Projects on Estimation and Hypothesis Testing

General Guidelines

This assignment is due on Wednesday, December 6th at the beginning of class. Papers that are late or not stapled will not be accepted. Leave time for unforeseen emergencies. You are to choose one of the following three assignments for your project.

Your work on this project must be done in Excel. Except where specified in the instructions, you may not use my Excel templates for your work. Generate the appropriate Excel formulas for your problem without reference to my templates.

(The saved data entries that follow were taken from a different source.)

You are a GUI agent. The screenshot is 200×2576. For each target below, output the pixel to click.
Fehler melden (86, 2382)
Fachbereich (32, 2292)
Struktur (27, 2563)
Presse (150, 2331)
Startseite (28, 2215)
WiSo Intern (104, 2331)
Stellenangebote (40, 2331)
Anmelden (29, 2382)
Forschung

Standard Operating Procedures (SOP) for Excel Printouts

  1. Turn gridlines on and turn labels on. Your resulting printout should then be gridded, and each row and column should appear with a numerical or letter label. You can find these options on the File/Page Setup menu by clicking on the Sheet tab that appears.
  1. Adjust the column widths of your work so that the columns are wide enough to contain the data, yet fit well on the page. When printing, look at both landscape and portrait orientation for your printout, and choose the one that fits best. Your problem must fit on a single page. You can make your data fit on one page by checking the “fit to 1 page wide by 1 page high” box. If you do this, make sure that you haven’t made so many columns (or rows) that the printing is too tiny to read!
  1. Print two copies of your sheet: one with the numeric values, and one with the formulae that generated them. You can switch between these views by using the control-~ key combination. Note that you’ll probably need to resize your column widths when you display formulas. Failure to do so might cut some information off.
  1. Clearly label the meanings of the data that you enter. If the population mean for the number of rabbits caught is 35 per week, indicate this (e.g., “population mean”, “mean number caught (pop)”, etc.). Make sure that it’s clear where your answer is. Although my templates are more detailed than you will need for this work, they can give you some ideas for organization.
  1. Any graphs in your work should be properly identified and labeled. This includes title, axis labels, and (if more than one series is in the graph) a sensible legend.

Project #1: The Name Game

Go to the website Scroll to the bottom of the page and select the top 1000 baby names for people born in the same decade that you were born. Find your own first name on this list. (If your name is not on the list, you cannot do this particular project.) Read the information given above the data, as it is relevant to your work. Treat the information at the website as applying to a sample from a much larger population.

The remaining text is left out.